In 2019 a clinical survey reviewed 2,814 acute care hospitals with 540,668 hospital beds, including 94,837 were ICU beds. The results showed that 1,345 (48%) had no intensivists, and 1,469 (52%) had intensivists. Those with intensivists had significantly more hospital beds (x2.9), ICU beds (x3.6), and a higher ratio of ICU to hospital beds. In aggregate, 78% of the total ICU beds are in hospitals with hospital-privileged intensivists.
Benefits of TeleICU for patients
By definition of an Intensive Care Unit, patients admitted need life-saving intervention and, for the most part, their survival is in the hands of the ICU team. Unfortunately, as the data above indicates, patients are at the most significant risk due to the fast-growing low intensivist/patient ratio. Overall, the situation reveals that the entire medical services ecosystem would benefit from a solution to this problem.
Research points to TeleICU implementation as one workable solution to the problem by leveraging modern technologies, especially given the complexity of today’s ICU services. In a digital age where technology is solving problems and enhancing efficiency across numerous industries, critical care should also be included.
Command center with a 24/7 critical care team
A TeleICU off-site command center with a 24/7 critical care team (intensivists and, sometimes, critical care nurses to support the intensivists’ work) can connect patients in distant ICUs through real-time audio, visual and other electronic means including direct access to the patient’s electronic medical record (electronic chart, EMR). Like a bedside team, off-site TeleICU intensivists require full access to the patient’s data available to the clinical team in the physical ICU. This method brings a Tele-intensivist straight to the patient regardless of their location.
Tele-critical care helps particularly remote or small ICUs – but also even larger or more urban-located ICUs — with no full-time intensivists by preventing patient transferals delaying urgent, life-saving treatment. In addition, the solution helps ICUs with overwhelmed critical care physicians working at the patient bedside suffering burnout (to be investigated in Part 2 of this article). It accomplishes this in many ways, including providing real-time monitoring of patient instability or any abnormality, ordering diagnostics tests, making diagnoses and ordering prescriptions and procedures to be placed on the patient, and implementing any appropriate intervention through controlling life support devices.

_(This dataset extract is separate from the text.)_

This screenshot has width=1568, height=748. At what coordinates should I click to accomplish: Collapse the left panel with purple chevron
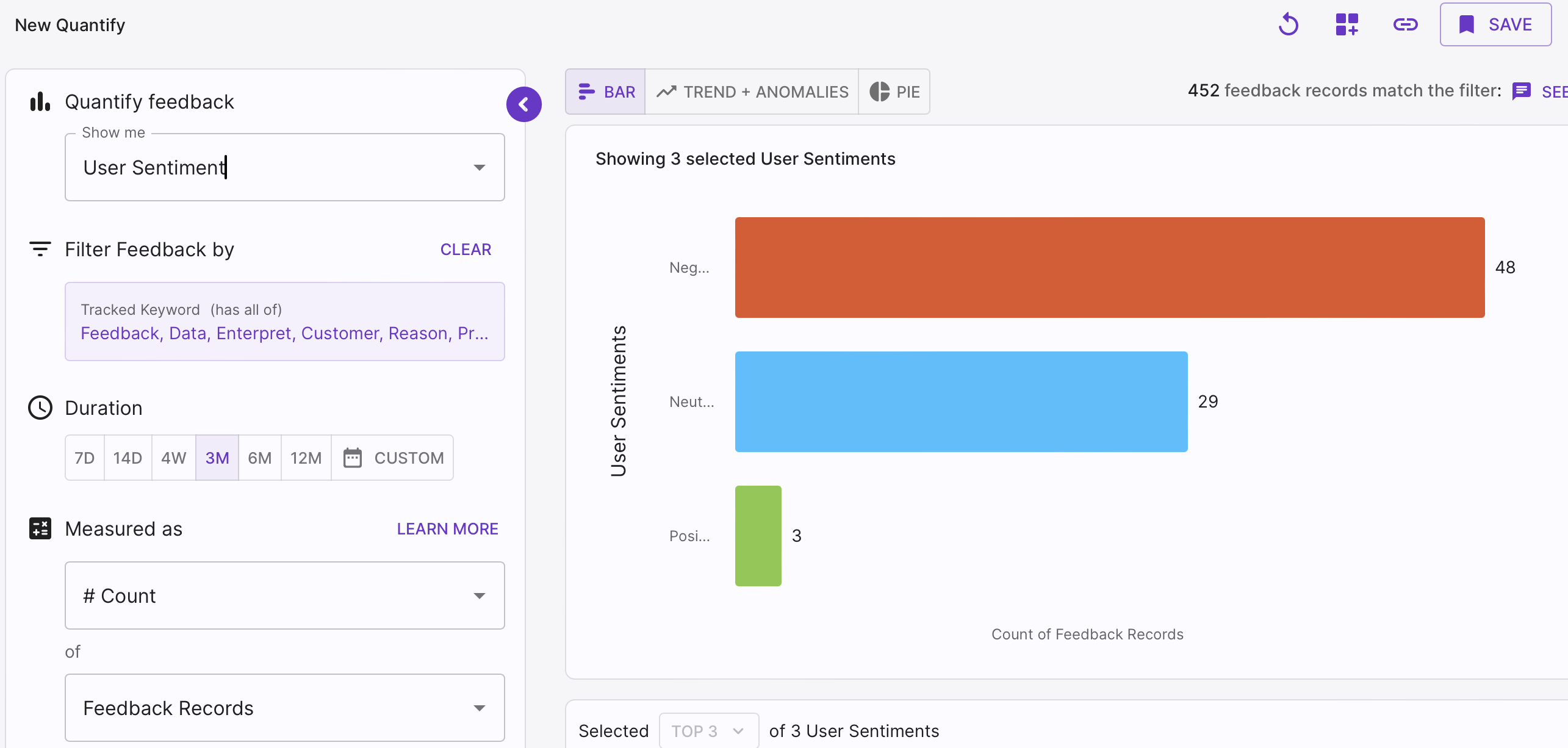coord(523,104)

As a result, telehealth ICU holds great promise in enhancing the quality of critical care patients and increasing the productivity of intensivists. Tele-critical care physicians can improve mortality and LOS due to:
- Critical care physician case review within one hour of admission
- Timely use of performance data by management
- Adherence to ICU best practices by tele-intensivists and bedside team
- Quicker alert response times among all clinicians
- Alleviating staff shortages, workload, and burnout which can harm patient outcomes
- Substituting NPs and PAs with physicians
TeleICU implementation continues to grow in the US, with 18% of adult ICU beds already covered by TeleICU. It warrants emphasizing that with the patient being the focus, the ripple effect of TeleICU technology improves the entire medical services ecosystem. This improvement includes addressing the problems of board-certified intensivists, their teams, and the hospital in general.